About this exercise — Work out how many lines in the material below hold "named", then give only that number.

:: Records for the exercise

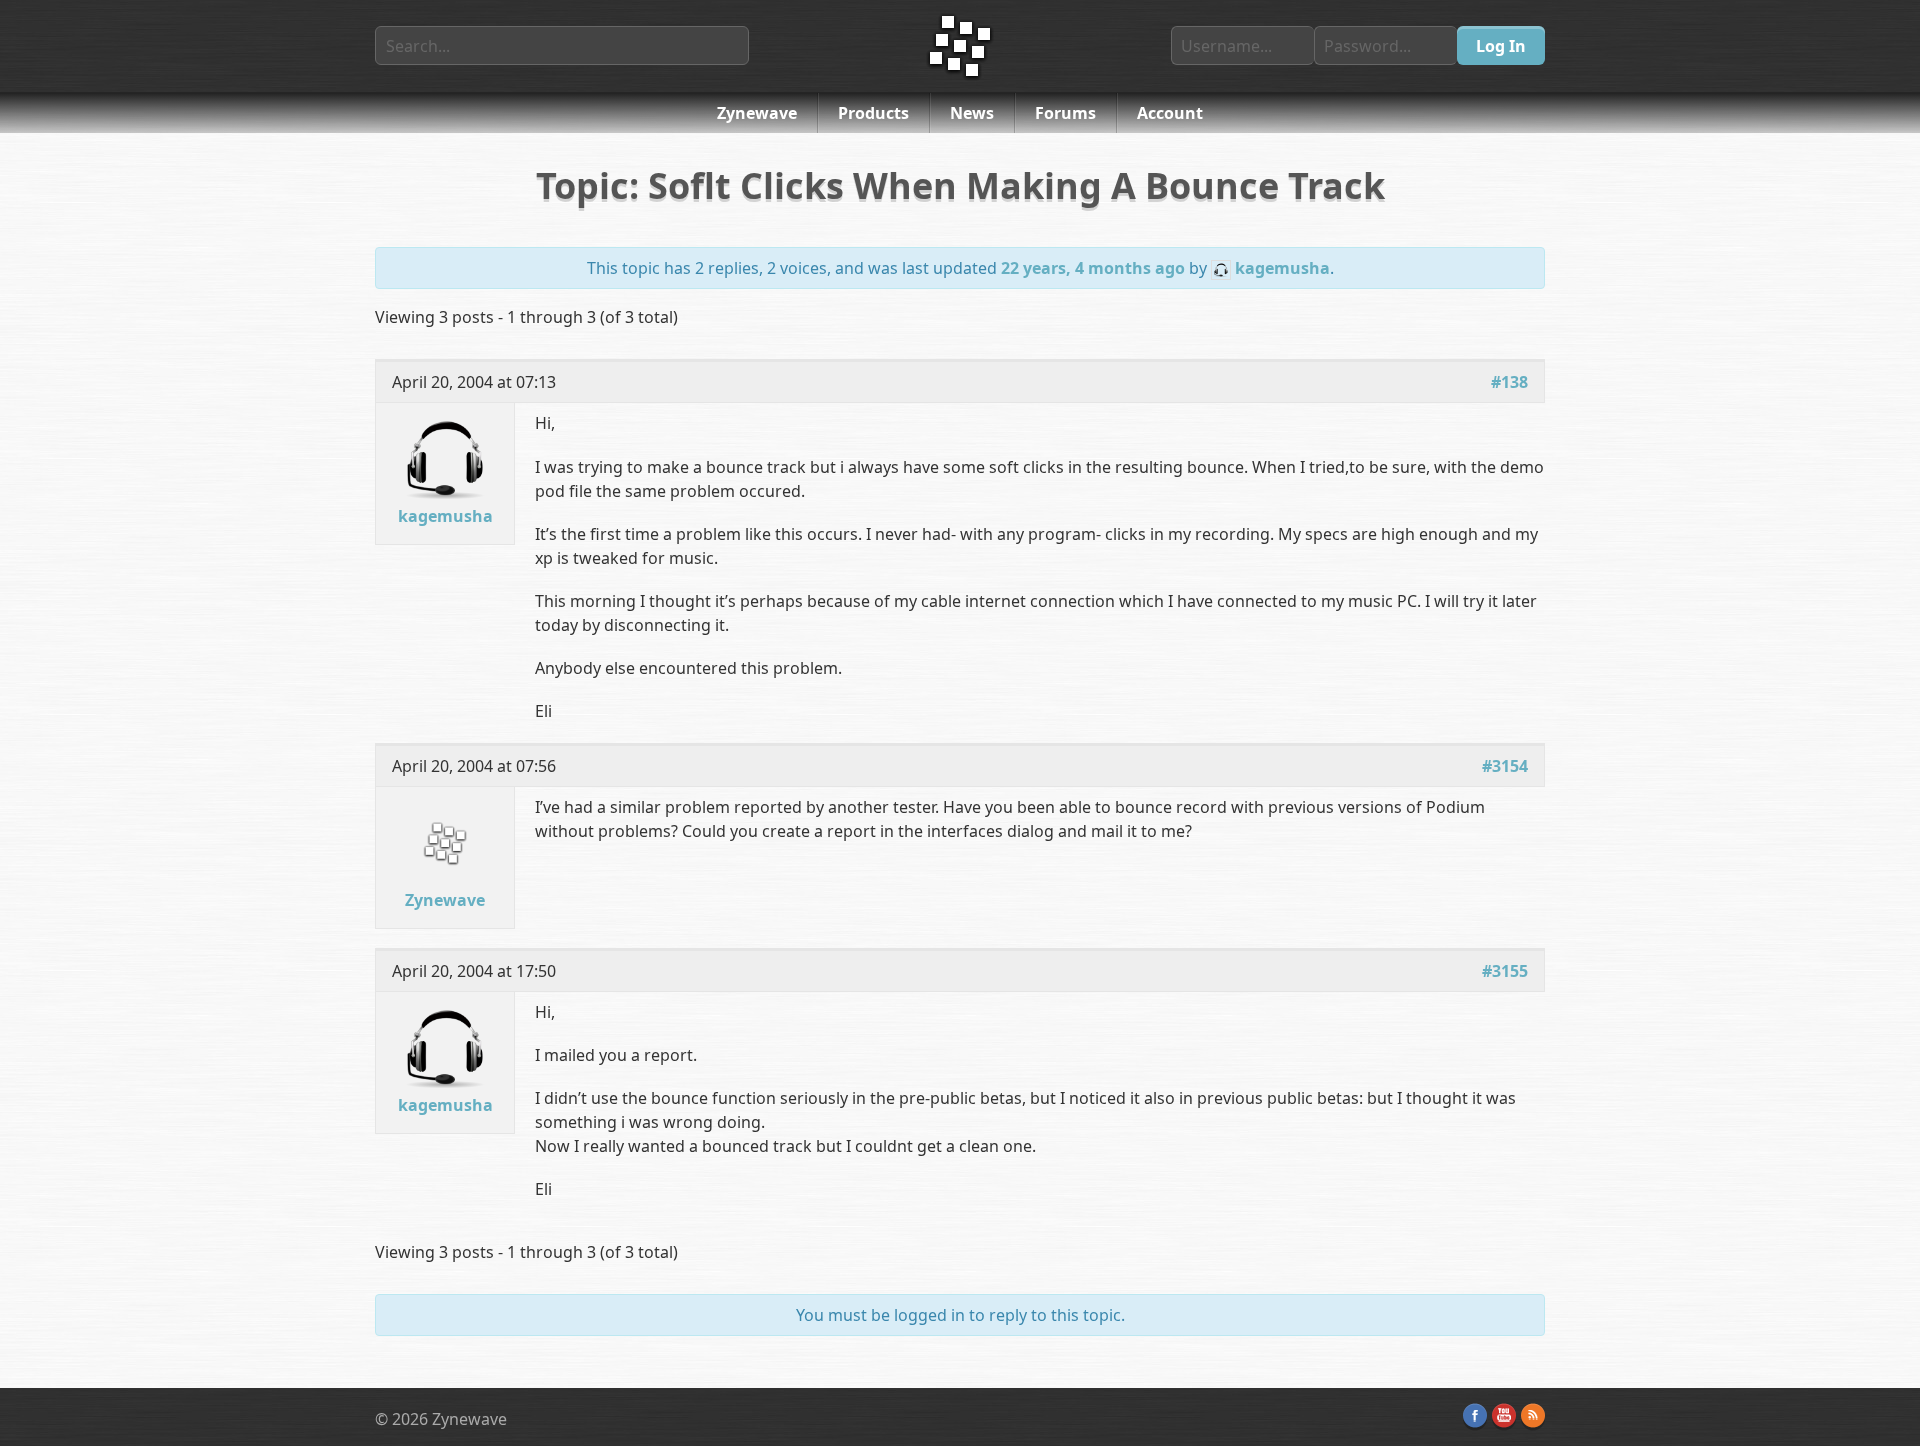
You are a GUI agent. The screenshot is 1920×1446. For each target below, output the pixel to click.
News (972, 113)
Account (1170, 113)
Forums (1065, 113)
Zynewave (757, 113)
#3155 (1505, 971)
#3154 (1505, 766)
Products (873, 113)
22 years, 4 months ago (1093, 268)
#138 (1509, 382)
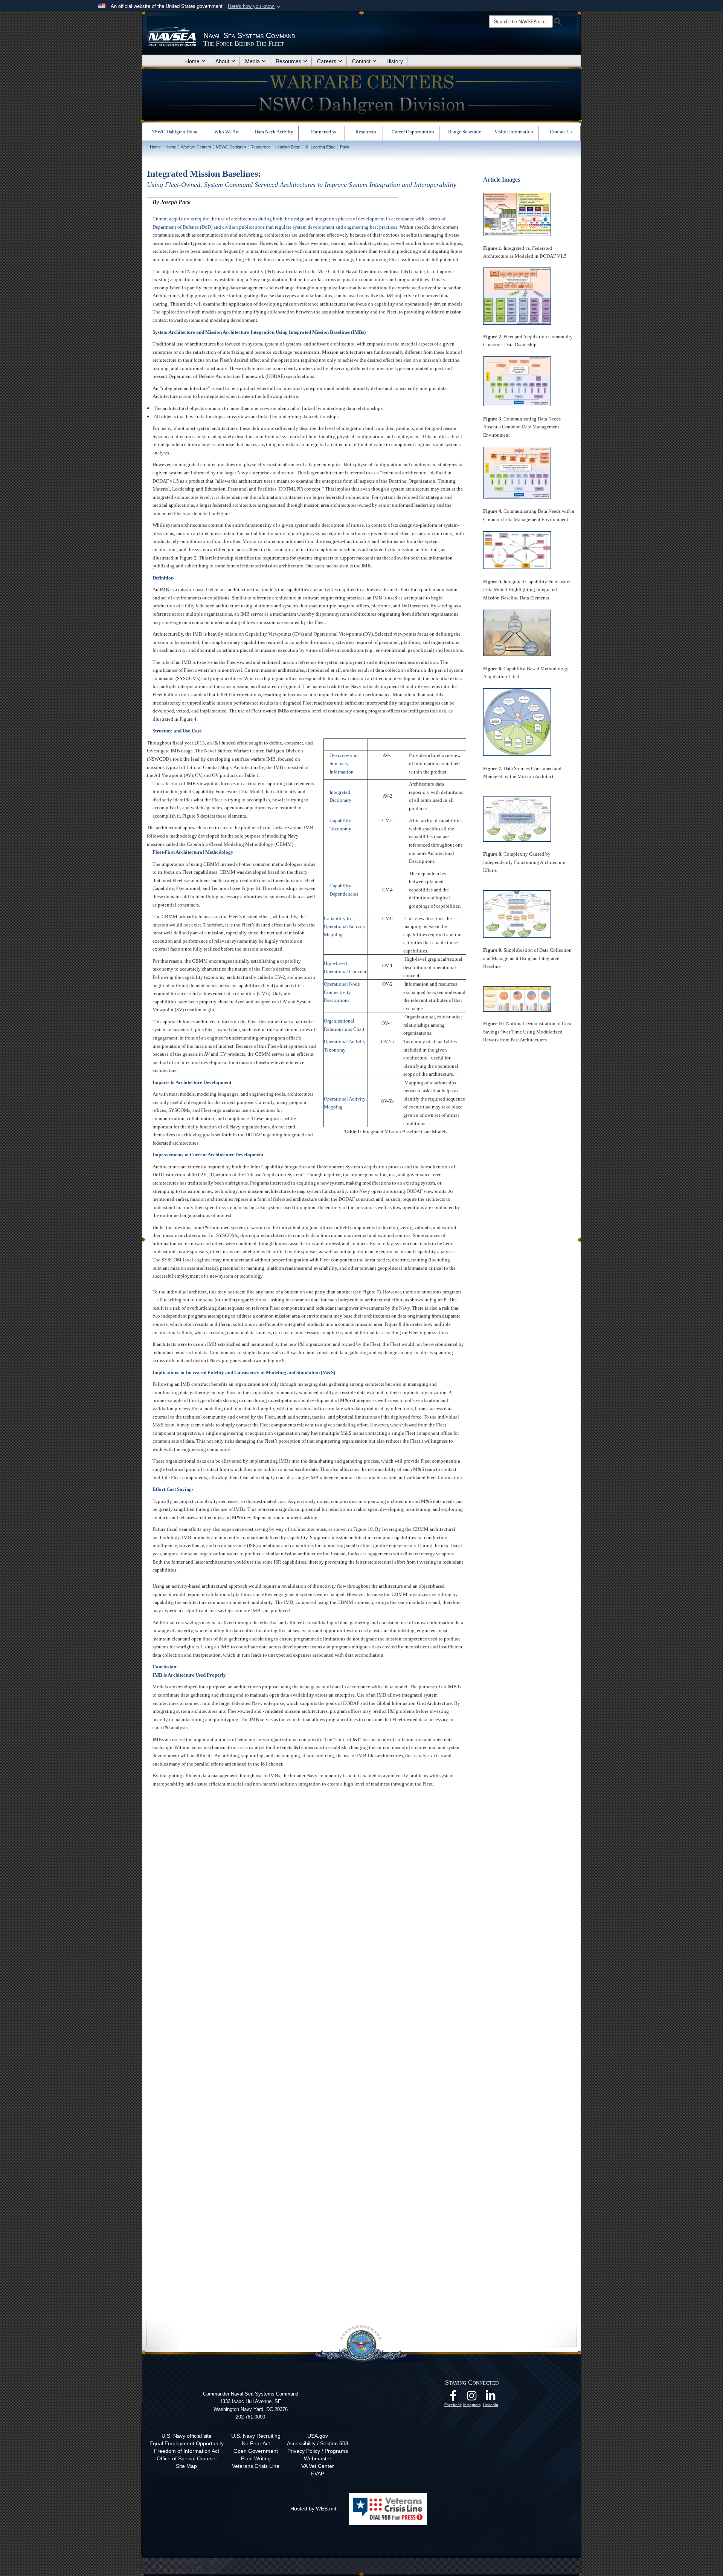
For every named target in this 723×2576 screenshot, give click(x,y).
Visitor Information (513, 132)
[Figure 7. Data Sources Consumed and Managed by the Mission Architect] (517, 722)
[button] (255, 6)
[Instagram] (471, 2398)
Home (192, 61)
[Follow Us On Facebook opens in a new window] (453, 2398)
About (222, 61)
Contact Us (561, 132)
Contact (361, 61)
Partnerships (323, 132)
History (394, 61)
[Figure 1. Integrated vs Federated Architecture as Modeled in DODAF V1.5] (517, 214)
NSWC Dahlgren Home (174, 132)
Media (252, 61)
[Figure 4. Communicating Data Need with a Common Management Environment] (517, 472)
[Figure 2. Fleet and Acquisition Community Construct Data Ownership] (517, 295)
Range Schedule (464, 132)
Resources (288, 61)
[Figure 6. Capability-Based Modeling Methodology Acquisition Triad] (517, 632)
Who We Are (226, 132)
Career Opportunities (413, 132)
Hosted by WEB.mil (313, 2509)
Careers (326, 61)
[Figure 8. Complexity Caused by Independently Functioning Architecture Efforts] (517, 818)
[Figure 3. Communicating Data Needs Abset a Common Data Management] (517, 381)
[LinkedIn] (490, 2398)
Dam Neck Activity (274, 132)
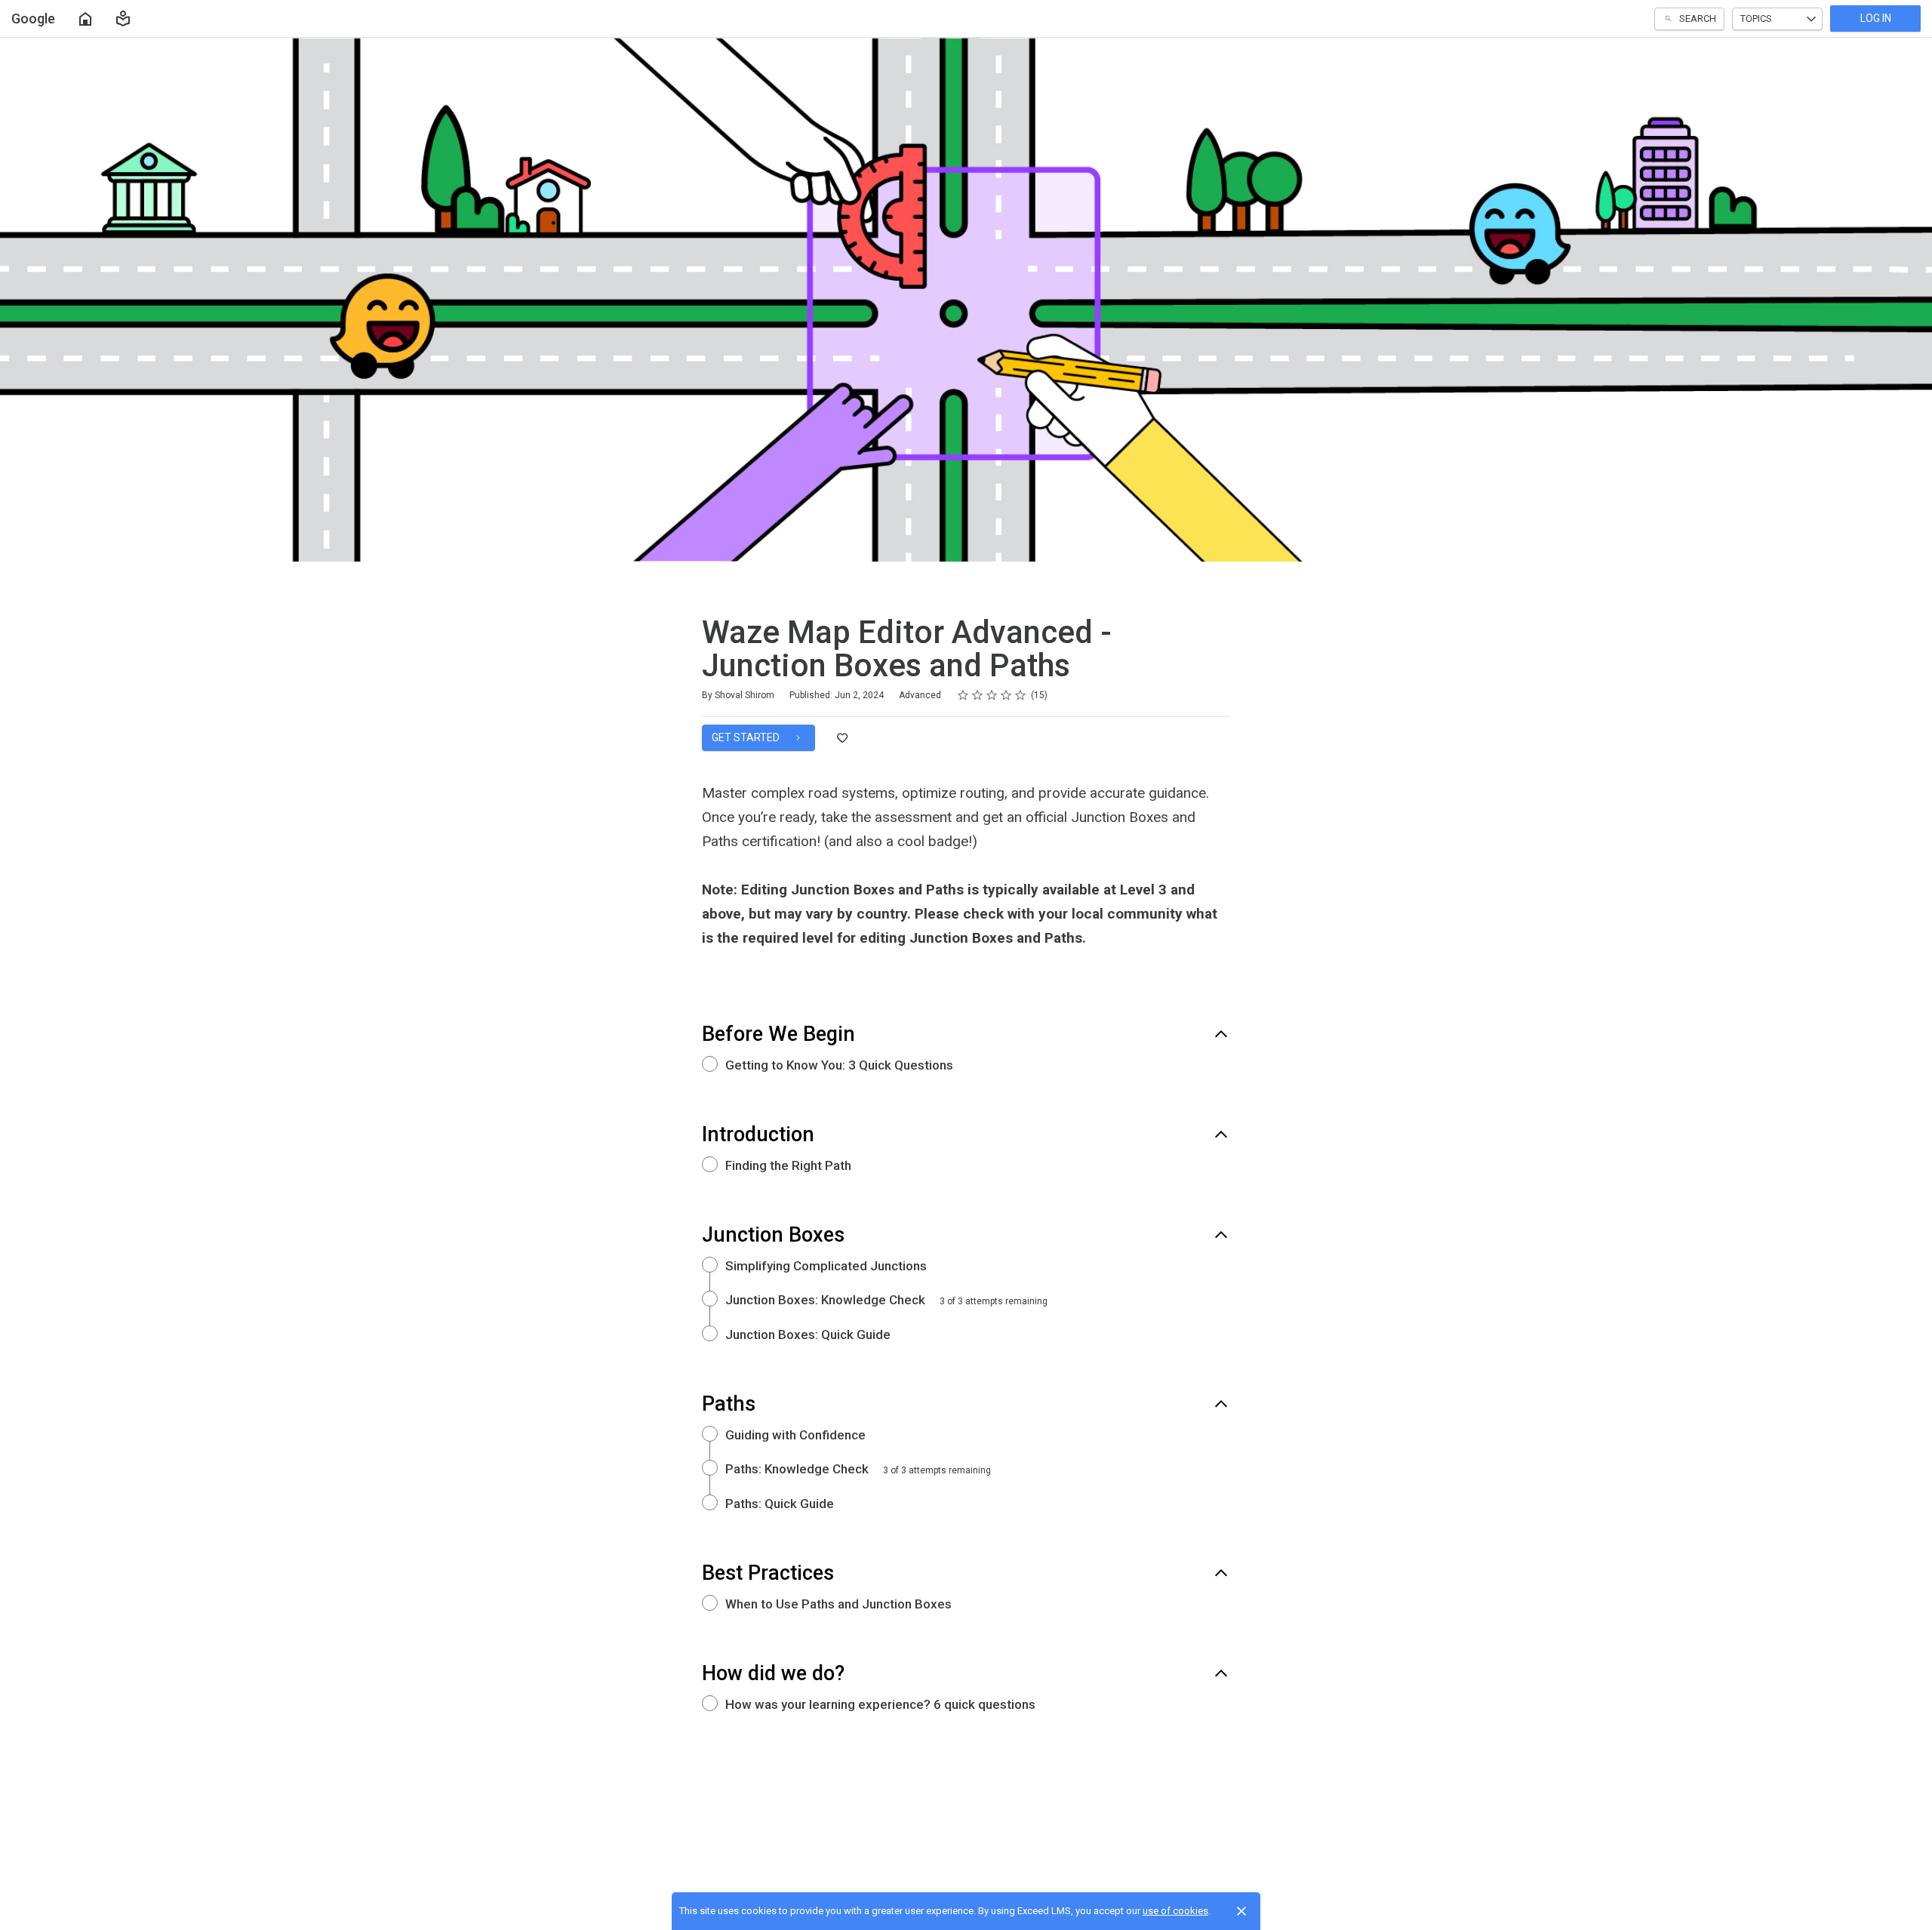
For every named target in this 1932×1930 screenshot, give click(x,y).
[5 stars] (1021, 695)
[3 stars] (992, 695)
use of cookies (1175, 1910)
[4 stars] (1006, 695)
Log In (1875, 18)
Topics (1756, 18)
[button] (123, 19)
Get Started (747, 737)
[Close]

::::

Answer section — 2